-- begin --

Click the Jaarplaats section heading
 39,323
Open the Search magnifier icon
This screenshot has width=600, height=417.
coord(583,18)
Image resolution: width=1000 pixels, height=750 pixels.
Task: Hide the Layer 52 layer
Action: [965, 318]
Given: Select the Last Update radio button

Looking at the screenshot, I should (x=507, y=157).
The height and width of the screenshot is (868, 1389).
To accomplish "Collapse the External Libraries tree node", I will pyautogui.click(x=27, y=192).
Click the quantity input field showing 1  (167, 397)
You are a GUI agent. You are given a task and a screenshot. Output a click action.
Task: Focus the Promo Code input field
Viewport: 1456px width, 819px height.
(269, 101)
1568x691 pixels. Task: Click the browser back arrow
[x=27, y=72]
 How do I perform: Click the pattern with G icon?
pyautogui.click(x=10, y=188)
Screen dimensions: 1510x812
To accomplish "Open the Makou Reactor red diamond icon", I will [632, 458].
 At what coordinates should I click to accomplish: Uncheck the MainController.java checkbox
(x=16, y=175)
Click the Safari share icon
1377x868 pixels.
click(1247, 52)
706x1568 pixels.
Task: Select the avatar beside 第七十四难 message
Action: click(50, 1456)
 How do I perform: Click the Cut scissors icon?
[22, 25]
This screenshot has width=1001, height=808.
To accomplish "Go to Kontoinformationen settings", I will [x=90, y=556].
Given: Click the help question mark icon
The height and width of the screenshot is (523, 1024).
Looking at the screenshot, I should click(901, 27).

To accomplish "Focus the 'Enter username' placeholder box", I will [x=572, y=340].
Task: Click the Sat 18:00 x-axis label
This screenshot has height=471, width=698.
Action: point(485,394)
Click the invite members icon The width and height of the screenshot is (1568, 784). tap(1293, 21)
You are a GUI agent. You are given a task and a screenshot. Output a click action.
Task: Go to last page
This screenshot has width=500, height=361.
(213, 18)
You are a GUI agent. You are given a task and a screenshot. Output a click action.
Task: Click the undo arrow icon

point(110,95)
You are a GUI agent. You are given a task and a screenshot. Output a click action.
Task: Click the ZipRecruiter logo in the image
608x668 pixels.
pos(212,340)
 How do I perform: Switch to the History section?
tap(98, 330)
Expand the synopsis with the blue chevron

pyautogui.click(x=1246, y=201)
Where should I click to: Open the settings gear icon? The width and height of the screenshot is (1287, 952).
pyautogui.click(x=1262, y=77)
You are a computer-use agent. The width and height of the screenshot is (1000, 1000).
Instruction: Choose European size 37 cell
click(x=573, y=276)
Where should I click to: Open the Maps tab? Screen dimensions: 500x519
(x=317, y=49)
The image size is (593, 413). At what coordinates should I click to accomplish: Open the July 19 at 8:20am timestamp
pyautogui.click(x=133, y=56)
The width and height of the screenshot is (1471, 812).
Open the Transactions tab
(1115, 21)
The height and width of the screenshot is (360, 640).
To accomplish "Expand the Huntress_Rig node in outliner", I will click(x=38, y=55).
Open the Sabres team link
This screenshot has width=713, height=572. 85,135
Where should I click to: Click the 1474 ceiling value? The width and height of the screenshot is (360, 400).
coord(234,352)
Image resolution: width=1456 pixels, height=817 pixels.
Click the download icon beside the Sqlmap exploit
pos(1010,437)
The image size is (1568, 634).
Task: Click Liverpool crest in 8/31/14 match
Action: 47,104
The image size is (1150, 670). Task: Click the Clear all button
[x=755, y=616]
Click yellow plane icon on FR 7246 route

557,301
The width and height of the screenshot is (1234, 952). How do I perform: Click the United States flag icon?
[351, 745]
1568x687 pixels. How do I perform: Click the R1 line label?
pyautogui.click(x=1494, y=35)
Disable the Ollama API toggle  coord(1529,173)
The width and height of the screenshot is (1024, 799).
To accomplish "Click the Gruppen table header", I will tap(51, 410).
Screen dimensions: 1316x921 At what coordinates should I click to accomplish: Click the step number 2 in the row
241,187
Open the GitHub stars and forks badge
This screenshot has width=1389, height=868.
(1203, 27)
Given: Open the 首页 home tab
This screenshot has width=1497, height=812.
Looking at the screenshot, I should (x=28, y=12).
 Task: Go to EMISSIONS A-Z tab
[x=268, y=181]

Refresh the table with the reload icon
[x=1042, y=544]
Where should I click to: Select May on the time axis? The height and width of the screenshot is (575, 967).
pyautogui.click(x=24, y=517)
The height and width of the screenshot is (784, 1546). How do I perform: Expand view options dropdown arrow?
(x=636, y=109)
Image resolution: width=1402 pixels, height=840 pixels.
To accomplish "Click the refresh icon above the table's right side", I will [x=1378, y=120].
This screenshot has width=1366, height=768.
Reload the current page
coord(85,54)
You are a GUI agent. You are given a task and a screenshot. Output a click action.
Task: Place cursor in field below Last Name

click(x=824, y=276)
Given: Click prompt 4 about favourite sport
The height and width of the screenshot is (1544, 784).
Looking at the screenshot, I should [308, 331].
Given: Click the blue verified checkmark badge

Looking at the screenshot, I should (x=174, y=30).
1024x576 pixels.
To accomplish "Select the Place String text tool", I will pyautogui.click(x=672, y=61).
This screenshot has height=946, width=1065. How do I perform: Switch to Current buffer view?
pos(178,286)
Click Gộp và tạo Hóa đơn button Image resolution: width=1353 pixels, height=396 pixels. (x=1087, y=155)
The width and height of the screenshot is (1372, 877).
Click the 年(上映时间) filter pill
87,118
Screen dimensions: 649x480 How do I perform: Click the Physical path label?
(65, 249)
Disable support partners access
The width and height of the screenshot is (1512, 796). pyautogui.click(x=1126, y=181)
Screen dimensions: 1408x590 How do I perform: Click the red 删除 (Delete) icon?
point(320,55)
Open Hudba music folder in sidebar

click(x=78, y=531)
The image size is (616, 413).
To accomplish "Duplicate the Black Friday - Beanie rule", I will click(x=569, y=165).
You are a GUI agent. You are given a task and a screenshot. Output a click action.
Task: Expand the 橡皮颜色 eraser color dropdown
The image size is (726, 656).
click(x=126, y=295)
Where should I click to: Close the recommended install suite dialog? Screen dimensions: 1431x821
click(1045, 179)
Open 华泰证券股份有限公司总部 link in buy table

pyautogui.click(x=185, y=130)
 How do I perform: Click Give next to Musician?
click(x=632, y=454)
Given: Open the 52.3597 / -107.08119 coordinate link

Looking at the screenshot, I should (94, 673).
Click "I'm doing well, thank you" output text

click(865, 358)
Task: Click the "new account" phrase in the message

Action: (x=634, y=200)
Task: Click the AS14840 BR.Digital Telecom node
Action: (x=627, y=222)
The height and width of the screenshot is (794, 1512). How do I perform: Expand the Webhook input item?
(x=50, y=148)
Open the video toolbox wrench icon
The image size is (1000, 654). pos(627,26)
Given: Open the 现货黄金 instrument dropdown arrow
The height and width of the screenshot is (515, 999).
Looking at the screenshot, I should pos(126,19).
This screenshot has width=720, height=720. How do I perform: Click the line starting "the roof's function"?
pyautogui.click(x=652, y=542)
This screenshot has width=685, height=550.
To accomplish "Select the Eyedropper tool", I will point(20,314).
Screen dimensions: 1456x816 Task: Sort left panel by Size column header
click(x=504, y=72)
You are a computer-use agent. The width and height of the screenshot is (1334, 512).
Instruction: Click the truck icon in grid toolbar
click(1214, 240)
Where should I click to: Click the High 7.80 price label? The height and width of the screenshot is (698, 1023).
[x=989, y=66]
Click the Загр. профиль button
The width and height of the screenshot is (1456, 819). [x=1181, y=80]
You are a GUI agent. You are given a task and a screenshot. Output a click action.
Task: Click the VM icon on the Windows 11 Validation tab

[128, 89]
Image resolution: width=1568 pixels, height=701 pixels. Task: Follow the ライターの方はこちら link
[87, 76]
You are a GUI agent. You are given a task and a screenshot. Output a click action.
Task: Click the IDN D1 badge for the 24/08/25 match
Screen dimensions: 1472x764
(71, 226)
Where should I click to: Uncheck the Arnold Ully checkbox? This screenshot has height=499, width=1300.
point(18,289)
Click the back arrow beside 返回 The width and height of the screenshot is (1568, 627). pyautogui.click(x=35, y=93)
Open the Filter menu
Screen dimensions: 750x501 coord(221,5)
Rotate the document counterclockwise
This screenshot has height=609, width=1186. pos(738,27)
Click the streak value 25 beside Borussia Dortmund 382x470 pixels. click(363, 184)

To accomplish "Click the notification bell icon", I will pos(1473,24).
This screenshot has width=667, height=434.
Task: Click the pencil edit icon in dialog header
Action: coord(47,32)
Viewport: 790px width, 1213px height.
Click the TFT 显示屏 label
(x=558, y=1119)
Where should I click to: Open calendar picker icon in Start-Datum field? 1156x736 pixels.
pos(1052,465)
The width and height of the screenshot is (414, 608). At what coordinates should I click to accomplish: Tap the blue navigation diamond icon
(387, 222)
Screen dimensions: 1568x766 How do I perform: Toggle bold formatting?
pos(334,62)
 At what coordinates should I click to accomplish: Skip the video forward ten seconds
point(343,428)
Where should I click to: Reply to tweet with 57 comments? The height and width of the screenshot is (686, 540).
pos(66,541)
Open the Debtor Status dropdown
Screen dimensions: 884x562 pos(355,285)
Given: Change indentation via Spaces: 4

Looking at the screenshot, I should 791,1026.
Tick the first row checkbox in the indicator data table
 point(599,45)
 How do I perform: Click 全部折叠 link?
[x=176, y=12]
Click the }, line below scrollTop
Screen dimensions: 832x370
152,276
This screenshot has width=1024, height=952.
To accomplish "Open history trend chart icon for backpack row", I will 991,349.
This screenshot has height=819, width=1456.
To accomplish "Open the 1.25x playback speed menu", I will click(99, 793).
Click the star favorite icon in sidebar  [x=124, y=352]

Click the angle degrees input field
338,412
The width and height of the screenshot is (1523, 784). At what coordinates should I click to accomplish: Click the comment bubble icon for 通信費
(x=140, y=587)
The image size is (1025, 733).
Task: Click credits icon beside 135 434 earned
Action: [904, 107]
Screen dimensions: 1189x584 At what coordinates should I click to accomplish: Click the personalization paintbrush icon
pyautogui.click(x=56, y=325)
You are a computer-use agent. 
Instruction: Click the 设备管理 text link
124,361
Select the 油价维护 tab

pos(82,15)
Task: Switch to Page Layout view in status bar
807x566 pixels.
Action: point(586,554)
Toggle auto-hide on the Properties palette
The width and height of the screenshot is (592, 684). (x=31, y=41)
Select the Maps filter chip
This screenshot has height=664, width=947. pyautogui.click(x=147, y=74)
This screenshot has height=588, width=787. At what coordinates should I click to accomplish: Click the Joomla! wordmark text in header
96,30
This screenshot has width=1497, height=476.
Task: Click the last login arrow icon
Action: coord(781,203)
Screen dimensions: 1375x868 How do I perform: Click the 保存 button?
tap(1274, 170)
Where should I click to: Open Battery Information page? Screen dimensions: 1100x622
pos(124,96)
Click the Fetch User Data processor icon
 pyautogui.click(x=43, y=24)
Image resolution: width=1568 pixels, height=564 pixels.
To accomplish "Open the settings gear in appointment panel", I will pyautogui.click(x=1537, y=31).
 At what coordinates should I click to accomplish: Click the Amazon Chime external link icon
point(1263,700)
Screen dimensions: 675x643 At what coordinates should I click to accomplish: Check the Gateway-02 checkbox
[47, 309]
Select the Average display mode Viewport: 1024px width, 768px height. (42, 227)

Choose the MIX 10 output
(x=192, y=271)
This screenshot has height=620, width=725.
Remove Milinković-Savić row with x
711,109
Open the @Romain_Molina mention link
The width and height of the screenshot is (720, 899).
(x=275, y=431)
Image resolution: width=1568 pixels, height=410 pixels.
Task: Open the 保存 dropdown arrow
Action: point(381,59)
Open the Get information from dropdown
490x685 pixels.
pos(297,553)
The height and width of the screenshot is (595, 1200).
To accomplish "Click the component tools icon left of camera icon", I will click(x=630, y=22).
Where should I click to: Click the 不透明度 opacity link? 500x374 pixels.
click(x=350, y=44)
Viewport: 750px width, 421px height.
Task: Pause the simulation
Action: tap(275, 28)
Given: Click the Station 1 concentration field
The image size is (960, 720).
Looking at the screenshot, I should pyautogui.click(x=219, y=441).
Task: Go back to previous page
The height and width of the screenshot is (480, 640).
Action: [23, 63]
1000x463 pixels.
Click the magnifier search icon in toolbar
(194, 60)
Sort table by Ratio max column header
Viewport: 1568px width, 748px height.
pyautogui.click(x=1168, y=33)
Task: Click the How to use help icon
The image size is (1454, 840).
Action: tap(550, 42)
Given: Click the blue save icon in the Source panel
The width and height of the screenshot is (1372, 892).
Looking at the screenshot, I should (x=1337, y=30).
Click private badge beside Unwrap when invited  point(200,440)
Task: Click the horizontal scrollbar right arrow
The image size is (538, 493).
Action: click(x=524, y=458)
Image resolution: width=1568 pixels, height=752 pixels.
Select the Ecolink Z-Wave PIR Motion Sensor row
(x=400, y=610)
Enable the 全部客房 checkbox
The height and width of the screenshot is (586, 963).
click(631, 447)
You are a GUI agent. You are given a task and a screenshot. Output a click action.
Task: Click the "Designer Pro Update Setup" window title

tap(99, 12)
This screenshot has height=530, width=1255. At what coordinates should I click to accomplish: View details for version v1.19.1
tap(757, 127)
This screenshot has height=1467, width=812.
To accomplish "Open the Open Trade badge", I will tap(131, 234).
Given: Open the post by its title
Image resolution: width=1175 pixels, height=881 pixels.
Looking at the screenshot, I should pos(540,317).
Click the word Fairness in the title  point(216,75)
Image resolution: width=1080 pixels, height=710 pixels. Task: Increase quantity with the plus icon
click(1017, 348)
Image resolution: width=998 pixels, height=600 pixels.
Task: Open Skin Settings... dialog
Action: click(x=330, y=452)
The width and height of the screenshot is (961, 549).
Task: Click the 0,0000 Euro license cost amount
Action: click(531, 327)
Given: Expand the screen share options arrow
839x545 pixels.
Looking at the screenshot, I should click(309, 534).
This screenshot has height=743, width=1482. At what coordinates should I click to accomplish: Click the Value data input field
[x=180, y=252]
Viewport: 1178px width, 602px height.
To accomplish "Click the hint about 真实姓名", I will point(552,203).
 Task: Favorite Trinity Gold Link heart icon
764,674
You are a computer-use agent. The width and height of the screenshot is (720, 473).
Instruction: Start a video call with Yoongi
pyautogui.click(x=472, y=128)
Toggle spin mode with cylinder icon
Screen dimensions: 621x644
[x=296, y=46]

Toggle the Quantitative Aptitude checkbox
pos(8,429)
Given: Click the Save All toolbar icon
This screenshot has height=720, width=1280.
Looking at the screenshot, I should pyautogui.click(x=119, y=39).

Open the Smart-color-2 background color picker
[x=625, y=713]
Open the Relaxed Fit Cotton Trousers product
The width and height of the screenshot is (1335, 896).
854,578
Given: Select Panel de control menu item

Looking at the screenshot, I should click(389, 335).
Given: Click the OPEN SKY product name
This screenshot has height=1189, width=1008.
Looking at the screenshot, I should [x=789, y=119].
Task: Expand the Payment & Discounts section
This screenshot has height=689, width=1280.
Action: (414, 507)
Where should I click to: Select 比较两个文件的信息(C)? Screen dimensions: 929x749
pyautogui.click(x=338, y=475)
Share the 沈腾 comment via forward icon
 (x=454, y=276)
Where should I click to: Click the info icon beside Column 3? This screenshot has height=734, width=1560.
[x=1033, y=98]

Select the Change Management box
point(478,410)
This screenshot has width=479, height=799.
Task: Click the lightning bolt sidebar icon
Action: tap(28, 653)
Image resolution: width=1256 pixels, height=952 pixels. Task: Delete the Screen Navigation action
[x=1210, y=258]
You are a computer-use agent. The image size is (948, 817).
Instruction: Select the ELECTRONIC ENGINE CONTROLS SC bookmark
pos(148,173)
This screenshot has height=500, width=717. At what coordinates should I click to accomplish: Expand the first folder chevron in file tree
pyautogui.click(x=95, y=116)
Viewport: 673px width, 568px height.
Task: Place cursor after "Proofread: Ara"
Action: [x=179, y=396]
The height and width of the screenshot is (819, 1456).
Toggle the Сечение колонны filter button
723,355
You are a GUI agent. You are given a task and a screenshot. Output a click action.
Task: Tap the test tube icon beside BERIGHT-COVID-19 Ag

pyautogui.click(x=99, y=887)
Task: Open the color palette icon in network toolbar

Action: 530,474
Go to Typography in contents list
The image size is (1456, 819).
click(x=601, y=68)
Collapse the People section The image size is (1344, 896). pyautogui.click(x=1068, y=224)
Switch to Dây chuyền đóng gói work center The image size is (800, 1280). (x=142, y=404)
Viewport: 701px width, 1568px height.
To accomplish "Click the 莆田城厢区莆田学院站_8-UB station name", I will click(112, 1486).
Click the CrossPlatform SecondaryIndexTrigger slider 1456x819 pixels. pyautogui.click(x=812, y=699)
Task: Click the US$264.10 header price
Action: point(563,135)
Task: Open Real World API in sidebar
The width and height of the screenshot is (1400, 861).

-- end --

Duplicate the entries above word for word, beginning at the line that contains "Sort table by Ratio max column header" and stopping after the line that contains "Action: tap(550, 42)".

Sort table by Ratio max column header
Viewport: 1568px width, 748px height.
pyautogui.click(x=1168, y=33)
Task: Click the How to use help icon
The image size is (1454, 840).
Action: tap(550, 42)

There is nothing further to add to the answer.